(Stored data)
::::::::
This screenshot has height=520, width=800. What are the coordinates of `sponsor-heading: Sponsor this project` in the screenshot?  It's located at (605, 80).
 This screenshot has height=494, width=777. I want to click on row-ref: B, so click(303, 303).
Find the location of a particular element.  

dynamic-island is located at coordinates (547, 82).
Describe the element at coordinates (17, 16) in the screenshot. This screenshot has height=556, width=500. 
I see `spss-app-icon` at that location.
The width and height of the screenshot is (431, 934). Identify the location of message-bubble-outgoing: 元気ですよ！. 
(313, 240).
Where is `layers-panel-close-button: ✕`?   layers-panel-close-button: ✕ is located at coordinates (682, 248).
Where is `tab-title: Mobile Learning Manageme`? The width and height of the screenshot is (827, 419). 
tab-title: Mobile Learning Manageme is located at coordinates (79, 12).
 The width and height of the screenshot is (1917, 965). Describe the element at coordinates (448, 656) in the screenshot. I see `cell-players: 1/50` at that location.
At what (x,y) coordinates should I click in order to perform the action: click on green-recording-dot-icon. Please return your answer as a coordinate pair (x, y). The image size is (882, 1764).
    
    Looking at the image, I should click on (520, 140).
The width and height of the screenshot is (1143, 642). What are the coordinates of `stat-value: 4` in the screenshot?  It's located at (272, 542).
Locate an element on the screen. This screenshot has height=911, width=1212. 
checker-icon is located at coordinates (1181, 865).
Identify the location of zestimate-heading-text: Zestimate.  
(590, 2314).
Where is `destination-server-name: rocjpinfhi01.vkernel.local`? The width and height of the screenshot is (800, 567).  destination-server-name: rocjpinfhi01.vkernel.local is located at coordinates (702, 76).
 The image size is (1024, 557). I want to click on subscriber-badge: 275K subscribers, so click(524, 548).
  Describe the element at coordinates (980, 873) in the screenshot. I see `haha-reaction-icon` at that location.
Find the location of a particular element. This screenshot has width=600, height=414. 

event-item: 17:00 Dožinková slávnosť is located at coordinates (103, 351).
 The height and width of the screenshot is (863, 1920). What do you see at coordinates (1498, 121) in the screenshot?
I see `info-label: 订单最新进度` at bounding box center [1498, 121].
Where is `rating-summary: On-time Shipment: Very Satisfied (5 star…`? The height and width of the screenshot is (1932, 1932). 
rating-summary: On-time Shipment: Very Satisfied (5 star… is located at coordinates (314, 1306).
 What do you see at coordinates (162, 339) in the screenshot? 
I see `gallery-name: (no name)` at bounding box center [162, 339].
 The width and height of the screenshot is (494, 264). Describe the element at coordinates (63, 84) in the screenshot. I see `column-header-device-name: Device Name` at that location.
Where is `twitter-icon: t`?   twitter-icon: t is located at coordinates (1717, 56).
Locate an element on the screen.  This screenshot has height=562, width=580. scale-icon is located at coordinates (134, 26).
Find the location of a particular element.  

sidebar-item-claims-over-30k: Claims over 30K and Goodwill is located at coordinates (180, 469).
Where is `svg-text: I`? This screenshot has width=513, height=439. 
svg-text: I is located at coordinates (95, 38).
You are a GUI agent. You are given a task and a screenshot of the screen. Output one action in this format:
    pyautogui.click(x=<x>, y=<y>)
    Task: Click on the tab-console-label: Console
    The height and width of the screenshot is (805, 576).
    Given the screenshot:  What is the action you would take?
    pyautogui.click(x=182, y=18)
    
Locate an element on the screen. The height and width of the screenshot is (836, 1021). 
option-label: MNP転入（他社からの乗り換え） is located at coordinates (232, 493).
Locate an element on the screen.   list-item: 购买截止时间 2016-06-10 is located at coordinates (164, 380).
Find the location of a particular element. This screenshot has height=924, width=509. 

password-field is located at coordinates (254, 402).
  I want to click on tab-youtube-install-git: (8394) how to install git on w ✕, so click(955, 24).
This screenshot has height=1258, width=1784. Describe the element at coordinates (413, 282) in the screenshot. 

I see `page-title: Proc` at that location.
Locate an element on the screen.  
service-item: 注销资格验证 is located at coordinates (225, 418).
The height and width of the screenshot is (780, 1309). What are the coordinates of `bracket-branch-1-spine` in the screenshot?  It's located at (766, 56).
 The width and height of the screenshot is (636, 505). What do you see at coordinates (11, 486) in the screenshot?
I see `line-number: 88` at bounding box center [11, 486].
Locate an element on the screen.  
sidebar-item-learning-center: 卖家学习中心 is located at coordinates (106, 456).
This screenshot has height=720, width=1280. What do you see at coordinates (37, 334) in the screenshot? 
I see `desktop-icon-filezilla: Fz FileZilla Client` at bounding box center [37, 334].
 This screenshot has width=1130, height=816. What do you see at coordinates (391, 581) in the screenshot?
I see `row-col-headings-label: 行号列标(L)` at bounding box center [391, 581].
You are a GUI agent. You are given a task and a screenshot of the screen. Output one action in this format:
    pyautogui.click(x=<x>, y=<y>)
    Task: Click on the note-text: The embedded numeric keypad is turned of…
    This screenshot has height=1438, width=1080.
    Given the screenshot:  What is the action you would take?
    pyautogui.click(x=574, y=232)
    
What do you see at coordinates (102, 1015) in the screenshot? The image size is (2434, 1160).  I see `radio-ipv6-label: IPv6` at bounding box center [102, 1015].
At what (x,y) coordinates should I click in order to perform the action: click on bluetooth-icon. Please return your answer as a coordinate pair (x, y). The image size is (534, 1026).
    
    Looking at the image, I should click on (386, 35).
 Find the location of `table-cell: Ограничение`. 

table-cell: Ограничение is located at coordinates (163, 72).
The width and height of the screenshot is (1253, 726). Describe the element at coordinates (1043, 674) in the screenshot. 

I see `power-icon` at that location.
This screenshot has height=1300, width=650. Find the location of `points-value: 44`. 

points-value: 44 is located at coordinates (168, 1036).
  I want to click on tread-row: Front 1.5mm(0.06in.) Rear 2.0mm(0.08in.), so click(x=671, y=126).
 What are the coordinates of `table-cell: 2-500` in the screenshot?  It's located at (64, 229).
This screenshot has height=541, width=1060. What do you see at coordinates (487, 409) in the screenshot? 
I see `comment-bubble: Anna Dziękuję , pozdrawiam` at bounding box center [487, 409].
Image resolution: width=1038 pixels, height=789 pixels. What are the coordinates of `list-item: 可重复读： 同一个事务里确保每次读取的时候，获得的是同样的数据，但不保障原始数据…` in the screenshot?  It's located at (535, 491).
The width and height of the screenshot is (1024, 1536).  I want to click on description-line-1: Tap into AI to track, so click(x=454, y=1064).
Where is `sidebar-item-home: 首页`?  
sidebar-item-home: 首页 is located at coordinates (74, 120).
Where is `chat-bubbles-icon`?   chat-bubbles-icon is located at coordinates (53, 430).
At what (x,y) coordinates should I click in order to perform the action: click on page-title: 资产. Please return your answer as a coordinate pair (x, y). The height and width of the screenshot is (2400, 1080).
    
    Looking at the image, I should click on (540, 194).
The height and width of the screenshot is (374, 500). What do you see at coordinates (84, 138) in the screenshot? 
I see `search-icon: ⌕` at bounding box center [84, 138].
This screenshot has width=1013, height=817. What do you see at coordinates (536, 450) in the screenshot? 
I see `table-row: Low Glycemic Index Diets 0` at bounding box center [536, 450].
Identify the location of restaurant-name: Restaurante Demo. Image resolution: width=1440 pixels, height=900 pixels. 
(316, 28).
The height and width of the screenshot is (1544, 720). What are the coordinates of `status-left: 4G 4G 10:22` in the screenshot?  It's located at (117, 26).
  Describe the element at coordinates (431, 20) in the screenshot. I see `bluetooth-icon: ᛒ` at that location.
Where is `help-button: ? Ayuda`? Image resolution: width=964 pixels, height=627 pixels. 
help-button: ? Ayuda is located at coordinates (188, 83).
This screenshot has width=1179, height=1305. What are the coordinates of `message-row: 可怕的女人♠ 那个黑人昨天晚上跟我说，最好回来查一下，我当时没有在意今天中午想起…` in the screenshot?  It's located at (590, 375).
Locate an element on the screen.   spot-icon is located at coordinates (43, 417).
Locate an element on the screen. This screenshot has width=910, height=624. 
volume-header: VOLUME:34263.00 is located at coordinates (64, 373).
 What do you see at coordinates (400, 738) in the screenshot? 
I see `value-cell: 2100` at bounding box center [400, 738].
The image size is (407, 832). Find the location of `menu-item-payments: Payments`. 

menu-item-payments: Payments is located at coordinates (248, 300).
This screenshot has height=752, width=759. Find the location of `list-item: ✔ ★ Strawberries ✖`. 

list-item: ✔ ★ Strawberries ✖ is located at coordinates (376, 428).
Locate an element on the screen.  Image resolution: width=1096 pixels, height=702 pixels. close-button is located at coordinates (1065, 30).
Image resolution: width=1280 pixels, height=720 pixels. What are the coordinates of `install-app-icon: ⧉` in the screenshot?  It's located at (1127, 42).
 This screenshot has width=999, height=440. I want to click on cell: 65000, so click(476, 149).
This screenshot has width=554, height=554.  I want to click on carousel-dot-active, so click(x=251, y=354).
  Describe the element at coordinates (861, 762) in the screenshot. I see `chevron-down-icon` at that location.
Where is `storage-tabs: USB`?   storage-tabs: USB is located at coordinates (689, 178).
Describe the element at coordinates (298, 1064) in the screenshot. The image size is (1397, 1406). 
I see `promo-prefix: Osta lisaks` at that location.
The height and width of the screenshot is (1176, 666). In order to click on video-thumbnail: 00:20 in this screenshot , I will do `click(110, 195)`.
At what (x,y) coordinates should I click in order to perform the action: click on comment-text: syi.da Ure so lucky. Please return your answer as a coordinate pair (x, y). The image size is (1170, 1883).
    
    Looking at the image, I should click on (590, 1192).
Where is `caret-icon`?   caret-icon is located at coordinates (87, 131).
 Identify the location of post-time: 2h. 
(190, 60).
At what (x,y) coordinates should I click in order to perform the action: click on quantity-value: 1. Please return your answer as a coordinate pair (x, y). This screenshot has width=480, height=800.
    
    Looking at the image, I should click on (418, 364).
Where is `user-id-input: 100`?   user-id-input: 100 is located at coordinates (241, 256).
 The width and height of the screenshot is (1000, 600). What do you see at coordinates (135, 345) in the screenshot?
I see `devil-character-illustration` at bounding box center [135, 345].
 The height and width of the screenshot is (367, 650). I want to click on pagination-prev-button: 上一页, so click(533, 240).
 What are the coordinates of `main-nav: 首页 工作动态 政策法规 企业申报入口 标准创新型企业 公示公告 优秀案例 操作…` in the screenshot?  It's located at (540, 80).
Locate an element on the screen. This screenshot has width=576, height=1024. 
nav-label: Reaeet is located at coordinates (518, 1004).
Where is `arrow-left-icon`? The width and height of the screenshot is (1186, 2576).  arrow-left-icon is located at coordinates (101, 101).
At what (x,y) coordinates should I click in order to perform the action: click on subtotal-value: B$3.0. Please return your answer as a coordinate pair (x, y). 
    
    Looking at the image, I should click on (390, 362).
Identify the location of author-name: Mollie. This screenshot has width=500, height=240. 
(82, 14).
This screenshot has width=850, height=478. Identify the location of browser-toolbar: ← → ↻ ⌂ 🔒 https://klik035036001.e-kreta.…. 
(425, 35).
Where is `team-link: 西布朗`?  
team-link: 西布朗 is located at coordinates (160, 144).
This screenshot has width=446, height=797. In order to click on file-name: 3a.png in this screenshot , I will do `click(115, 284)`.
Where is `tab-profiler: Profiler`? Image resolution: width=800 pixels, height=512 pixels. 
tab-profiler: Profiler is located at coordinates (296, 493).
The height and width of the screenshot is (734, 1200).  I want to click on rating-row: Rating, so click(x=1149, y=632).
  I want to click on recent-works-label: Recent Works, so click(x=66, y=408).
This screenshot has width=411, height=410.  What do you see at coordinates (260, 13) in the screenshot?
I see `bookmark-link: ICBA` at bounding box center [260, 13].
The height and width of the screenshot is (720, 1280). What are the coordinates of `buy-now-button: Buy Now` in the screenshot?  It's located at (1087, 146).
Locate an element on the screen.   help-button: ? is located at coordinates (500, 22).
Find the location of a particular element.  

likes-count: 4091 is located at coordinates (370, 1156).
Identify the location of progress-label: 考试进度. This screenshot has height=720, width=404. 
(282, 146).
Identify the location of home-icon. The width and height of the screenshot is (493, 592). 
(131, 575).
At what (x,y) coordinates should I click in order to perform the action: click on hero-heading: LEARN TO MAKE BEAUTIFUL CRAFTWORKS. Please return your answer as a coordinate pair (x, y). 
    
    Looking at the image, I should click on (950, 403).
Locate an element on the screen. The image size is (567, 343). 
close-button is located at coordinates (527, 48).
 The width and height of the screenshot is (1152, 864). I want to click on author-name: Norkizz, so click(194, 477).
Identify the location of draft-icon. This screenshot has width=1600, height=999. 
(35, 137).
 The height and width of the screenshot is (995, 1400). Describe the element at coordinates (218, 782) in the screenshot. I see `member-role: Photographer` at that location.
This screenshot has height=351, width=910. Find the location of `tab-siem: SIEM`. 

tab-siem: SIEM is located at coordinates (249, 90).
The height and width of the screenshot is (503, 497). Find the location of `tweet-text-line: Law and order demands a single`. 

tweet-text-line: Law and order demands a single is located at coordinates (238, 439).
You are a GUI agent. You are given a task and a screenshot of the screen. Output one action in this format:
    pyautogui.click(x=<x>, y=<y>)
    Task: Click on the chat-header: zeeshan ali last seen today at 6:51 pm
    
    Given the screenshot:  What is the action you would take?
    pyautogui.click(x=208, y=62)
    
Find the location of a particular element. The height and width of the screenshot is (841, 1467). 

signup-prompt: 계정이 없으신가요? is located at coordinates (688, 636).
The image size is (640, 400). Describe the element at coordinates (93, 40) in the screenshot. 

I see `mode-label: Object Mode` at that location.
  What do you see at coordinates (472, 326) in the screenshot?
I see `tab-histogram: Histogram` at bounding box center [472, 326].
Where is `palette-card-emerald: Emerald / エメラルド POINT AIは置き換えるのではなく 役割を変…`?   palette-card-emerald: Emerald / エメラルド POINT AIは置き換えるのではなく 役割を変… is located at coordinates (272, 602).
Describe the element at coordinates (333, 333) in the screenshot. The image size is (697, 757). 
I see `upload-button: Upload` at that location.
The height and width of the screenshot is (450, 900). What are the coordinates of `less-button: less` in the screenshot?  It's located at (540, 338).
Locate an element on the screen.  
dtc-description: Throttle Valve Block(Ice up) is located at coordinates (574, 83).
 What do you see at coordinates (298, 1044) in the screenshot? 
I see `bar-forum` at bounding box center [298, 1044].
::::::::
[What you should do]
Output the lines of the records starting at the line that contains "is (1170, 1883)." and ending at the line that contains "Looking at the image, I should click on (590, 1192)." as a JSON list of strings, one string per line, with blank lines omitted.

[Task result]
[
  "At what (x,y) coordinates should I click in order to perform the action: click on comment-text: syi.da Ure so lucky. Please return your answer as a coordinate pair (x, y). The image size is (1170, 1883).",
  "    Looking at the image, I should click on (590, 1192)."
]